How you will make an impact:
- Hire and retain talent to grow the security engineering team
- Maximize the impact of our highly-leveraged security engineers across engineering
- Support Optimizely’s product development organization by facilitating the software security program
- Build and maintain product security strategy, roadmap and metrics
- Security governance with software security metrics, security OKRs for engineering teams and quarterly security service delivery reviews
- Support security risk management
- Participate in the Security and Privacy steering committee; periodically update senior executive staff on product security initiatives
- Support Optimizely’s compliance programs - PCI, ISO 27001, SOC 2 via the development, implementation and governance of common controls for our products and infrastructure
- Partner with the Privacy Director to support Optimizely’s privacy engineering efforts
- Facilitate information security assessment and testing, including:
- penetration testing
- vulnerability scanning and mitigation
- secure coding and testing practices
- authentication, access, and authorization controls
- Build monitor/alert infrastructure for intrusion prevention
- Maintain a strong customer focus and translate customer needs into security, privacy and compliance features and public facing documents
- Answer customers’ questions about security
- 10+ years of experience in the domains of information security and software engineering
- 5+ years of people management experience
- Knowledge and experience with Internet application and mobile app security practices and techniques, especially OWASP
- Knowledge and experience in maintaining operational computer and network security, applied cryptography, intrusion detection and prevention, identity and access management, application security, automated security patching, and vulnerability scanning systems
- Experience administering information security programs including risk assessments, designing security architectures, developing policies, gathering metrics, and reporting status
- Professional experience with information security in enterprise SaaS services strongly preferred
- Experience championing the adoption of security into the SDLC via process, CI/CD automation and formal security reviews of new products.

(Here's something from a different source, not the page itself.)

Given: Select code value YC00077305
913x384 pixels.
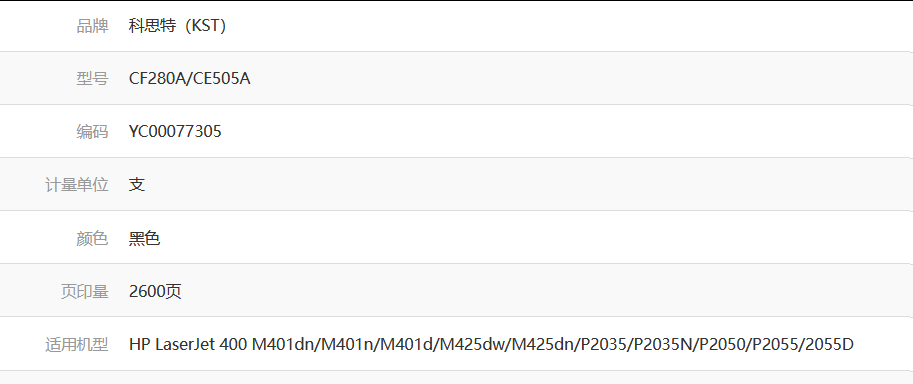Looking at the screenshot, I should tap(175, 132).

- Experience working in an engineering culture that emphasizes DevOps, and continuous delivery.
- Experience with defining and implementing security in cloud environments (especially AWS or GCP)

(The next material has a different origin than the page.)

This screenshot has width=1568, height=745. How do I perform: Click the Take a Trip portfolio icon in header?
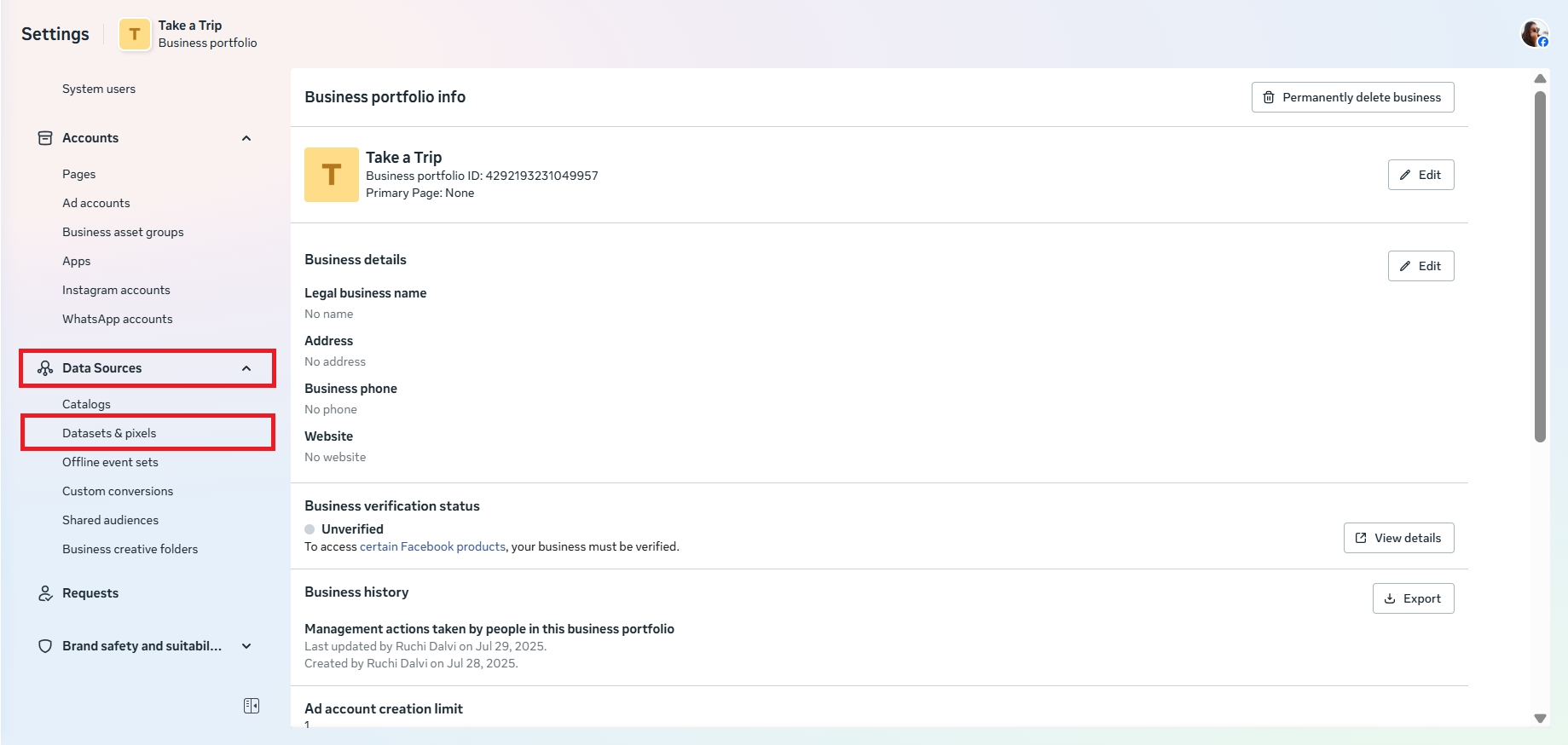pyautogui.click(x=135, y=34)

- Ability to cooperatively and effectively work with people from all organizational levels
- Excellent written and verbal communication skills; proven security program and project management skills
- Bachelor’s Degree in Computer Science or equivalent experience
At Optimizely, we embody inclusion and embrace diversity. We believe in work/life balance and bringing our true selves to work. To that end, we offer best-in-class perks and benefits that support our Optinauts along their career journey with us. Read more about our culture at optimizely.com/careers.
Optimizely is an equal opportunity employer and makes employment decisions on the basis of merit. Optimizely prohibits discrimination based on race, color, religion, sex, sexual identity, gender identity, marital status, veteran status, nationality, citizenship, age, disability, medical condition, pregnancy, or any other unlawful consideration. All your information will be kept confidential according to EEO guidelines.
Pursuant to the San Francisco Fair Chance Ordinance, we will consider for employment qualified applicants with arrest and conviction records.